Taiwan health minister opposes crackdown on illegal foreign nurses

Chen Shih-chung says focus should be on educating caregivers during coronavirus outbreak

Health and Welfare Minister Chen Shih-chung visiting a hospital Saturday Feb. 29 

Health and Welfare Minister Chen Shih-chung visiting a hospital Saturday Feb. 29  (CNA photo)

TAIPEI (Taiwan News) — There should be a focus on the prevention of infections and on education instead of a crackdown on illegal foreign caregivers and nurses during the Wuhan coronavirus (COVID-19) outbreak, Minister of Health and Welfare Chen Shih-chung (陳時中) said Saturday (Feb. 29).

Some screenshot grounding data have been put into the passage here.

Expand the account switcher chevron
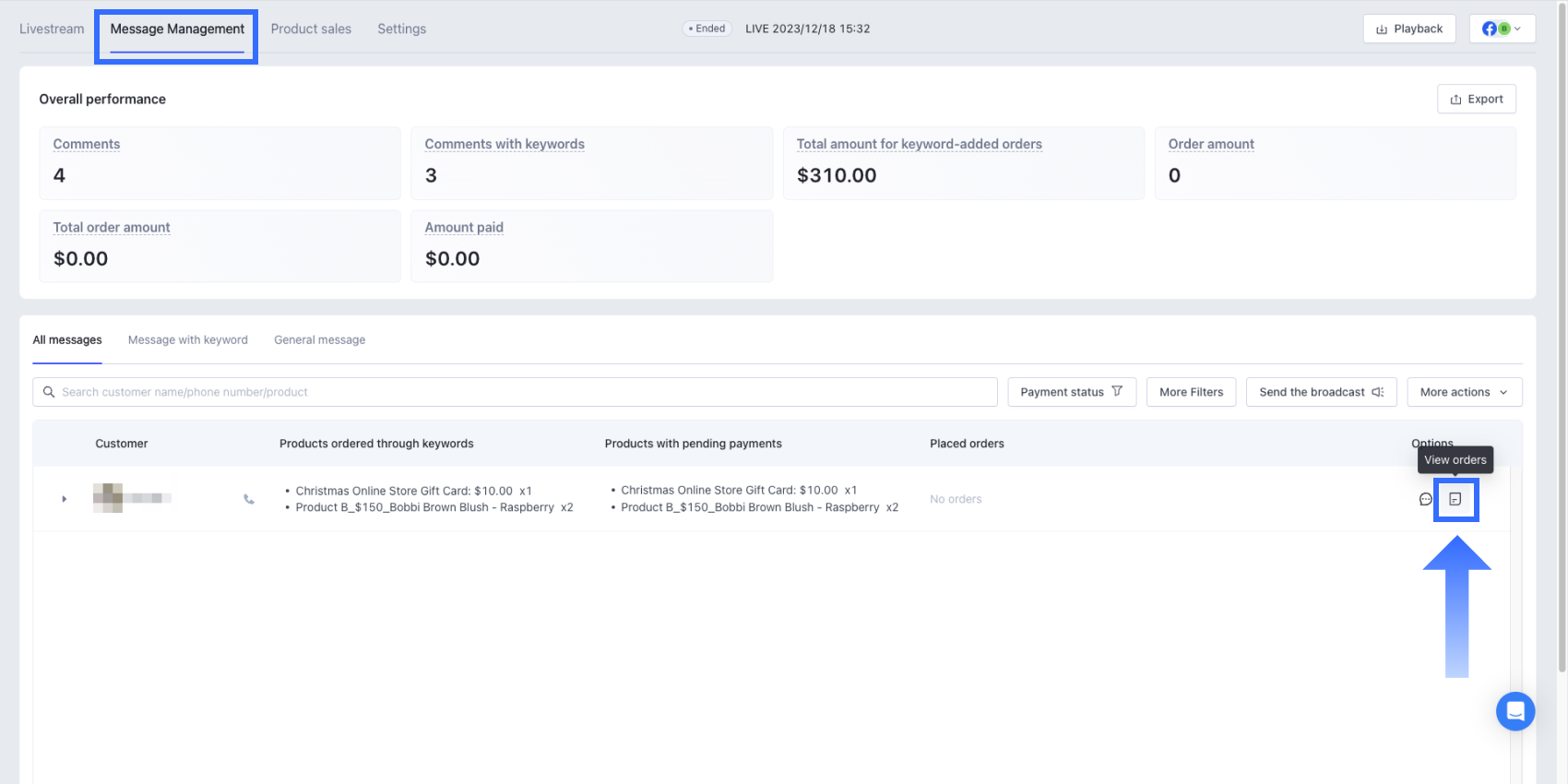1517,29
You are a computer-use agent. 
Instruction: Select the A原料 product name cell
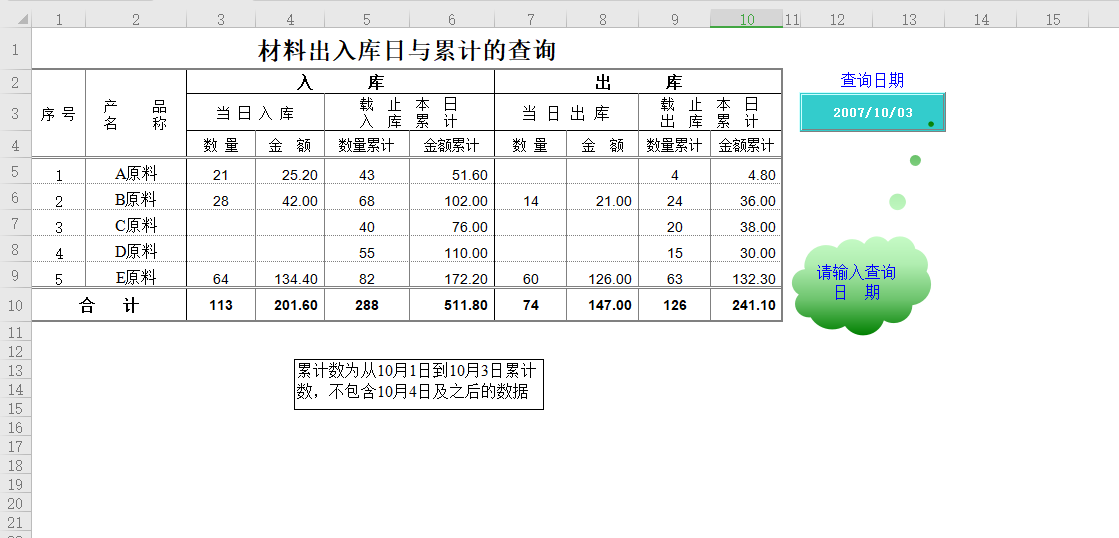[136, 174]
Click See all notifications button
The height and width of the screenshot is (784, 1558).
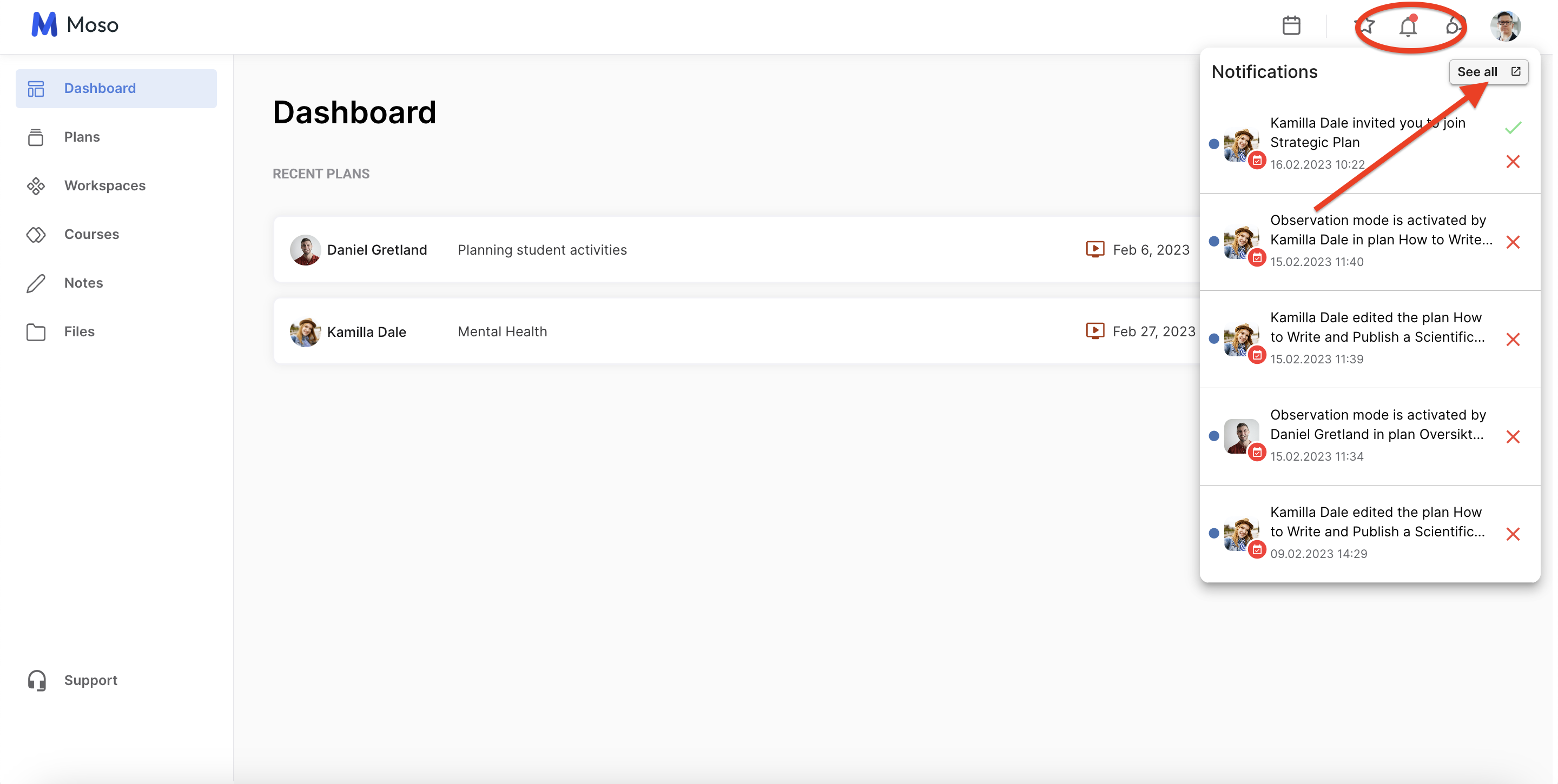[1488, 72]
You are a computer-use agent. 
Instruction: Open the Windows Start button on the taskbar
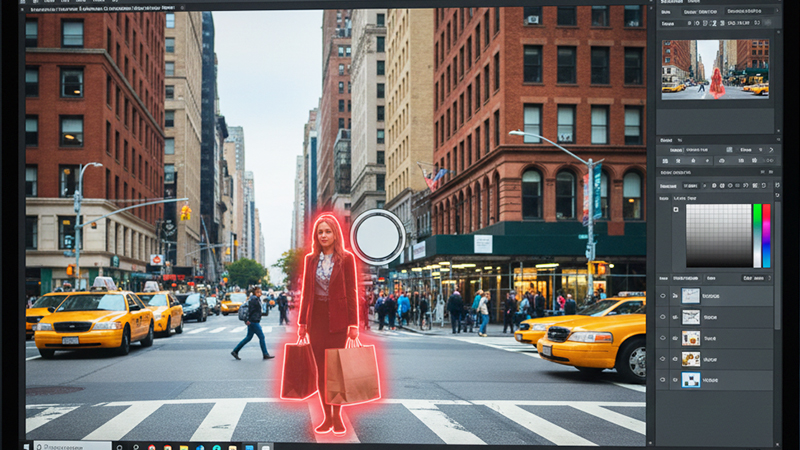tap(28, 445)
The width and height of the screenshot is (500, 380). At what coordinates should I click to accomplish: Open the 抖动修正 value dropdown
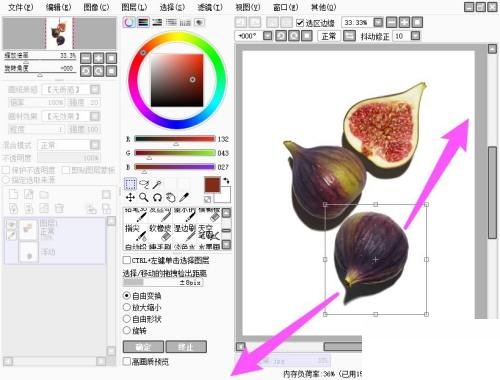click(x=415, y=36)
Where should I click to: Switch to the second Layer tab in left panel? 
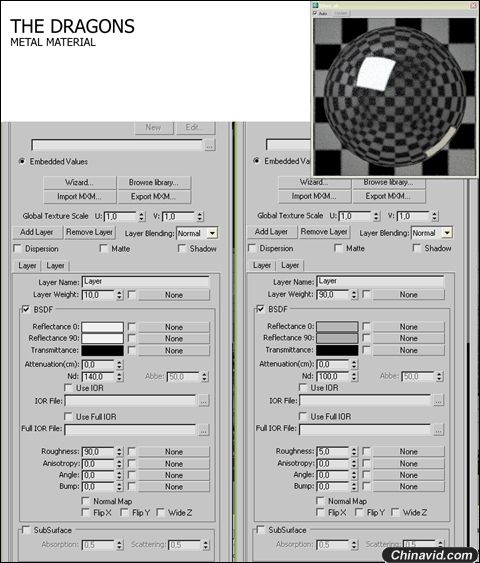(55, 266)
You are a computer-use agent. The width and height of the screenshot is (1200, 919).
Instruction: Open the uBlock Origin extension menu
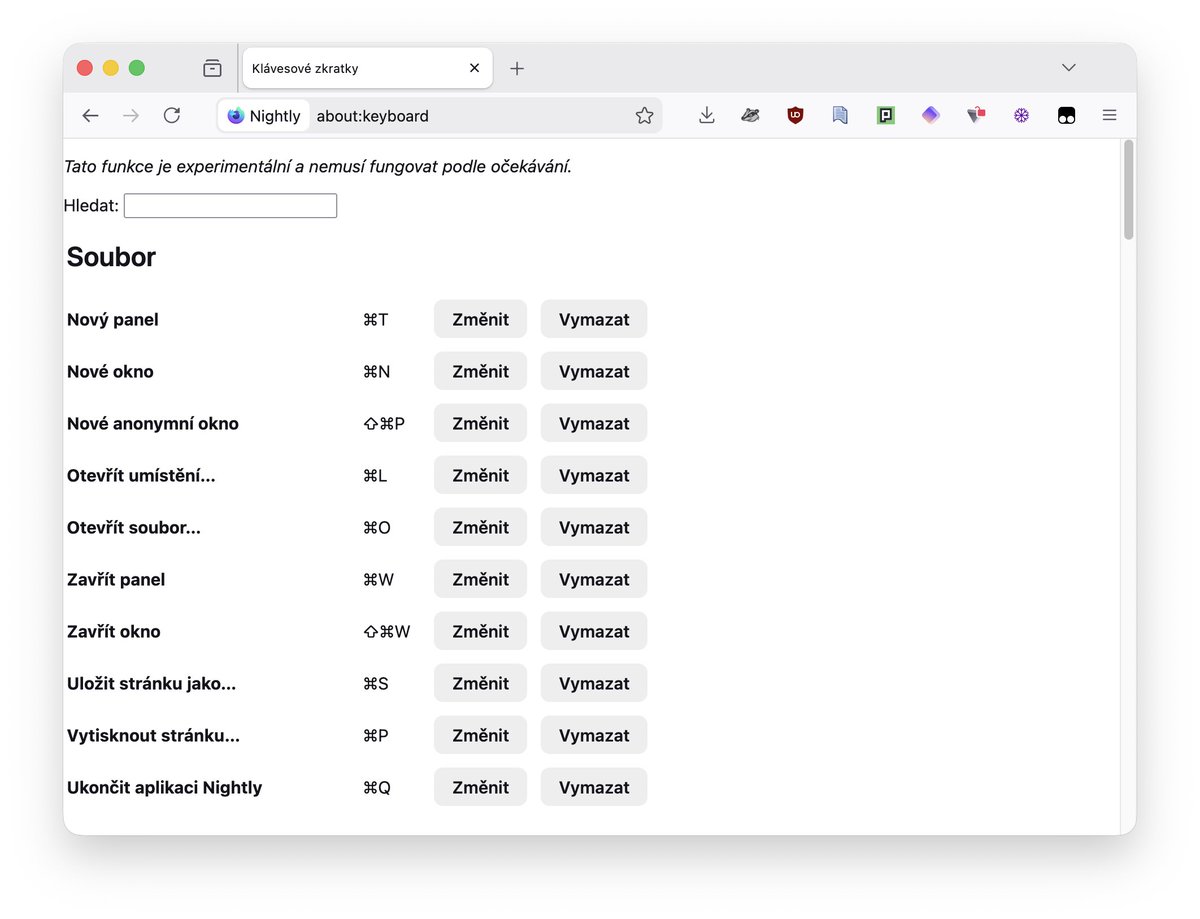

His comments followed concern about an Indonesian caregiver diagnosed as Taiwan’s 32nd coronavirus case. After confirmation, she was found to have been working illegally at two hospitals and to have been traveling by public transport all over Taipei, provoking concern that illegal nurses might be a source of more infections.

However, Chen told reporters Saturday that Taiwan needed all the nurses and caregivers it could get in the fight against the Wuhan coronavirus, CNA reported. If the priority were to investigate the legality of nursing staff in order to replace foreigners with local nurses, that would be unfair, the minister reportedly said.

Chen added that in the case of a crackdown, patients might no longer be able to receive adequate care. The emphasis is now on teaching the caregivers how to care for patients and making it clear they can not move around the hospital all the time, he said.

The minister, who also heads the Central Epidemic Command Center (CECC) in charge of fighting the virus outbreak, compared the policy with getting drug addicts off their habit by using methadone. The treatment focused on making patients healthy again, not on punishing them for a possible crime, CNA quoted Chen as saying.